The site of Ucanal was founded at some time between 1000 and 400 BCE, but the period of most interest is the last century of its life, between 800 and 900 CE.

Location Information

Ucanal is located in what is now northeastern Guatemala.

Researcher(s)
  • Dr. Simon Martin, Keeper/Curator of the American Section, Penn Museum
  • Dr. Christina Halperin, Assistant Professor in the Department of Anthropology, Université de Montréal
  • Jose Luis Garrido López, Universidad de San Carlos
Project Description

There has been no shortage of theories about the Maya collapse and the cause of the transition between Classic and Postclassic societies. They run the gamut from pestilence, earthquakes, hurricanes, invasions, peasant revolts, noble revolts, uncontrolled warfare, shifting trade routes, cultural decadence, climate change, over-exploitation of the environment, and, for good measure, prophecies and millennial superstitions. Of course, there may have been more than one “cause”. Indeed, there is barely an anthropologist working in the field today who does not believe in some combination of interacting factors. Archaeologists can chart the steeply rising populations of the eighth century and track the changes to material culture and lifestyles that took place. Undoubtedly the most exciting source of data in recent years has been from paleo-climatology. Specialists have been studying lake sediments and speleothems (stalactites and stalagmites), and consistently uncovered evidence for significant droughts at the relevant time. These droughts were so severe and long-lasting that it is hard to believe that they did not have a role to play in the social disintegration of the ninth century. But even if famine had a major impact, it will not tell us about the social responses to a changing environment and the political dynamics of this traumatic time.

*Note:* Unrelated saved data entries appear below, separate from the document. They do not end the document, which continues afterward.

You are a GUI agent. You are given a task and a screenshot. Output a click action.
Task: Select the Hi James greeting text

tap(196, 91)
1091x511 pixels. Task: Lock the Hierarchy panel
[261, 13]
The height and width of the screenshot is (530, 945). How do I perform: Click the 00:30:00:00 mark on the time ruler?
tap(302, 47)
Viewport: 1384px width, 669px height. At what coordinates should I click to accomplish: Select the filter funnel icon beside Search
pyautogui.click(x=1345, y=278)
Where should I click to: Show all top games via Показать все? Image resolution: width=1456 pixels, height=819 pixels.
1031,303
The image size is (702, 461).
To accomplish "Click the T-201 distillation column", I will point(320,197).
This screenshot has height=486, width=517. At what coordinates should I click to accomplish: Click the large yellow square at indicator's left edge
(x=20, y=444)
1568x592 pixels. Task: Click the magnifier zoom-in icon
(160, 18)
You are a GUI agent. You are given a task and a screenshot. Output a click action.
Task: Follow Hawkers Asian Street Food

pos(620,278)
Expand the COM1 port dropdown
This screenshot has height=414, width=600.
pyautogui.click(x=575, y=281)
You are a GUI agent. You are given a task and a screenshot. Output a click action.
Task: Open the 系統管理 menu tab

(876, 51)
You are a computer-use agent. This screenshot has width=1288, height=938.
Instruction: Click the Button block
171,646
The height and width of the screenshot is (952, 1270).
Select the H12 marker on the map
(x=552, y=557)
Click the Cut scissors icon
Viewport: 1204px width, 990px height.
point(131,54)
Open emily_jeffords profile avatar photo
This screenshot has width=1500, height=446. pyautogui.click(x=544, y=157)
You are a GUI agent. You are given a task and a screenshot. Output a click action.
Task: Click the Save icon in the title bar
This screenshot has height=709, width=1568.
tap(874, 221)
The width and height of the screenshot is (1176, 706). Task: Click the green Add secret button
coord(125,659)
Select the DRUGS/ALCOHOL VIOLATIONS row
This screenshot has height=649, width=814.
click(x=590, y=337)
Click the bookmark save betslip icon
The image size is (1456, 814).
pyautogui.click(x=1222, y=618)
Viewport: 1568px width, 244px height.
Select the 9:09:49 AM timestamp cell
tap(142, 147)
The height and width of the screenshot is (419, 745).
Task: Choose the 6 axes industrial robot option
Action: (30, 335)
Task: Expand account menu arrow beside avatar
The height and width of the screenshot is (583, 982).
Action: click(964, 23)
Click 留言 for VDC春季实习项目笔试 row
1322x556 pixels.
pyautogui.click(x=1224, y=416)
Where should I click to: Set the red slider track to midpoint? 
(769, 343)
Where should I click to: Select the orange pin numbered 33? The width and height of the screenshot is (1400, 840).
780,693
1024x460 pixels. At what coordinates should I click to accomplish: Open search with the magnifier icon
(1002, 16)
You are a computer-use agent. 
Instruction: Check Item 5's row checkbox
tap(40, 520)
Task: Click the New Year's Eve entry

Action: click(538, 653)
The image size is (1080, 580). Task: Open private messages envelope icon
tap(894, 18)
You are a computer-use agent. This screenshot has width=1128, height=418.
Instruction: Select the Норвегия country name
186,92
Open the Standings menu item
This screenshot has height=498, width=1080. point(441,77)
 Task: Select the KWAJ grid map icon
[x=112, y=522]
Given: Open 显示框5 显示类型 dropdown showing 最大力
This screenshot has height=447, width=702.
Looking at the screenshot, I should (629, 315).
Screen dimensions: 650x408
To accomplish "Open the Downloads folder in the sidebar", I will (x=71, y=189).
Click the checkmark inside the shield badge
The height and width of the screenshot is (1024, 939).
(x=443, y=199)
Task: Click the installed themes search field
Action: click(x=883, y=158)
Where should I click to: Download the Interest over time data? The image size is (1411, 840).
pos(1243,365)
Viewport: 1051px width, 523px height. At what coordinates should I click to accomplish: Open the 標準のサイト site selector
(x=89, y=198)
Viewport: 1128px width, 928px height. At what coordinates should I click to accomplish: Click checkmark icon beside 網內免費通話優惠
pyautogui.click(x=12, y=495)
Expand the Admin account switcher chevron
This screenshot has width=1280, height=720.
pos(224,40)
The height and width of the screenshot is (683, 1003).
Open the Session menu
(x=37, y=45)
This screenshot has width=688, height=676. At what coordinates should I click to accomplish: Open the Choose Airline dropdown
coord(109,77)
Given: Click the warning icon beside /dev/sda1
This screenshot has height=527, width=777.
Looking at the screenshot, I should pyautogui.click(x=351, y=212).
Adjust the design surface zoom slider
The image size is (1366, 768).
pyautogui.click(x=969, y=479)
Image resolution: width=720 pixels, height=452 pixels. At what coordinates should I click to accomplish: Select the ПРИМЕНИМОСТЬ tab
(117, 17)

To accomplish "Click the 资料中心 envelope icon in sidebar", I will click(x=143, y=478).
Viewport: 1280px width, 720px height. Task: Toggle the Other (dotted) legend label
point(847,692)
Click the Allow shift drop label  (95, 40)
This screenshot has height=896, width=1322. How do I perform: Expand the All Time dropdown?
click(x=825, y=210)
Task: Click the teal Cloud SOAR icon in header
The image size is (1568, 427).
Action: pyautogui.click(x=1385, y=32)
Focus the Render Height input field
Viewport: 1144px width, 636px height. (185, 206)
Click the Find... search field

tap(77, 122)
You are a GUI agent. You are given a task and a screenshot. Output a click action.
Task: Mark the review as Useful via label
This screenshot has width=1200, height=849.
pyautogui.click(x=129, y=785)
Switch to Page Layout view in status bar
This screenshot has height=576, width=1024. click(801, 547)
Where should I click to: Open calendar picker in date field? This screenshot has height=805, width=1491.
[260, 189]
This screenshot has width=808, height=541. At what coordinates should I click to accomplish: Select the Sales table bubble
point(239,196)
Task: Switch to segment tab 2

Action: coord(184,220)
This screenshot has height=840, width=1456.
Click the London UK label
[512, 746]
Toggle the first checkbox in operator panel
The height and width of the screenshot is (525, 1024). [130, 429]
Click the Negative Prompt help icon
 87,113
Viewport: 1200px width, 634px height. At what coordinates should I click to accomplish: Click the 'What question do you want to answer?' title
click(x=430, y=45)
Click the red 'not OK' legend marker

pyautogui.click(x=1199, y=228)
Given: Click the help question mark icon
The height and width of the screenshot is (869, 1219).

The most powerful tool in understanding Classic Period politics has been the decipherment of the Maya script and the ability to read their inscriptions. This has provided a wealth of data and offers such chronological precision that we can usually place events to an individual day. But the final century of the Classic era is a difficult one for epigraphers to study. This is both because the output of inscriptions drops significantly and because the texts that were produced become shorter and more restricted in their subject matter. Historical references fall away and some topics, including warfare, disappear altogether.

But a monument in Penn’s own collection, Caracol Altar 13, drew my interest to this trouble time. Commissioned in 820 CE by a king we call K’inich Toobil Yopaat, it shows him interacting with another lord called Papamalil who ruled at Ucanal. Although Papamalil looks as if he is an inferior in the scene the text suggests otherwise, as he supervises the activities of the Caracol king. The Ucanal lord has some strange features: lacking the local royal title but carrying one that indicates the highest political rank. We already knew that Ucanal had an atypical florescence in the ninth century, but there were few well-preserved inscriptions at the site to tell us more about its activities. News that Christina Halperin and her colleagues were planning a new excavation at Ucanal was therefore most welcome. Starting in 2014, the team has been excavating in the core of the site, including areas that were redeveloped in the ninth century.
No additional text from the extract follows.